Lockheed Martin and Japanese Air Self-Defense Force personnel work together to taxi in the arrival of the first foreign military sales F-35A onto the 944th Fighter Wing ramp Nov. 28, 2016, at Luke Air Force Base, Ariz. The Air Force Security Assistance and Cooperation Directorate’s Construction Division is responsible for supporting foreign military sales construction projects overseas and ensuring allies have the proper facilities in place for American weapon systems. (U.S. Air Force photo/Tech. Sgt. Louis Vega Jr.)

WRIGHT-PATTERSON AIR FORCE BASE, Ohio – In recognition of the growing number of foreign military sales construction projects overseas and the increasing impact the projects have on the total FMS enterprise, the Air Force Security Assistance and Cooperation Directorate recently elevated its Construction Branch to the division level.

With the change, the new division will receive additional resources including more people to work with program offices and manage projects around the world.

“This is a big deal for us,” said Dr. Carlos Braziel, chief of the FMS Construction Division. “There’s a lot of infrastructure requirements right now. The Air Force needs an office that can manage the global requirements and provide input to program offices, articulate timelines and concerns to everyone so we can stay on schedule. Being a division will strengthen our relationship with FMS stakeholders and better represent what we bring to the fight and that’s construction.”

Dr. Tom Williams, engineer program manager with the division, added that the new change helps ensure that construction related issues are not forgotten and are included early in the FMS process.

The office’s role in foreign military sales is significant and key to improving the interoperability of the U.S. Air Force and coalition nations.

Before any American weapon system – including aircraft, munitions and training equipment – are delivered to foreign partners, there has to be infrastructure in place to support it.

The division works closely with allied nations in their home countries to build and maintain structures the weapon systems need to operate. This includes building bases, constructing air fields, strengthening and expanding runways, and designing training facilities, dining halls, living quarters, hangars and maintenance facilities at these locations.”

“Without a good base or without the right facilities, the partner nation will not be able to perform its mission,” said Braziel. “For example, the partner may have a runway from the 1960’s that may not be able to handle the number of passes from a larger aircraft and needs to be updated. We provide the support to upgrade the runway.
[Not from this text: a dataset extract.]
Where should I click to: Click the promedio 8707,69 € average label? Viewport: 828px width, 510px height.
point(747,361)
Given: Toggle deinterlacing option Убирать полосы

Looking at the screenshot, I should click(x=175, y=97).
In addition, we also support the training piece, like flight simulators to keep pilots up-to-date on the latest tactics and maintain proficiency.”

The division’s work to build and sustain facility and infrastructure capabilities for international partners is important to the FMS enterprise and key to American national security said David Kovacs, Branch Chief, Saudi Arabia program.
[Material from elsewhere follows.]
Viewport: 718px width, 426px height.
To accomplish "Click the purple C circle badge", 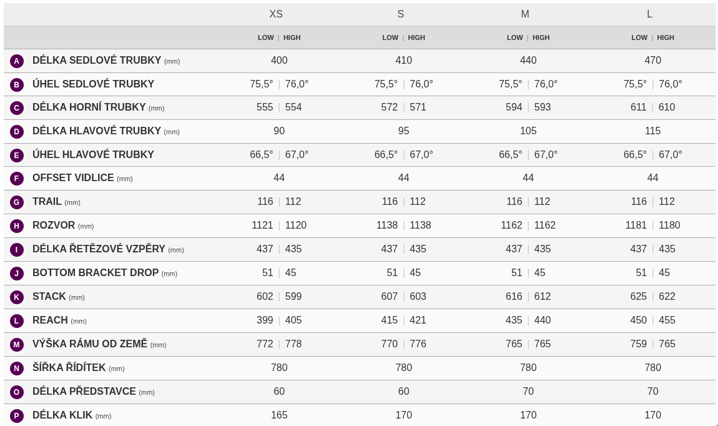I will pyautogui.click(x=17, y=108).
We are just a small piece of the overall [FMS] execution big picture but an important one, Kovacs added.

Over the past year the office has seen a 64 percent increase in construction projects and is currently managing $5.6 billion in active projects and growing. Within the next couple of years the office could see an additional $2 billion in work.

“The increase in projects is attributed to the addition of large programs in the Middle East and also the Indo-Pacific and Africa areas of responsibility,” said Jeff Todd, Indo-Pacific/Europe/Iraq Branch Chief.  Most recently, we have participated in discussions for new programs in Europe which will generate significant facility and infrastructure requirements.”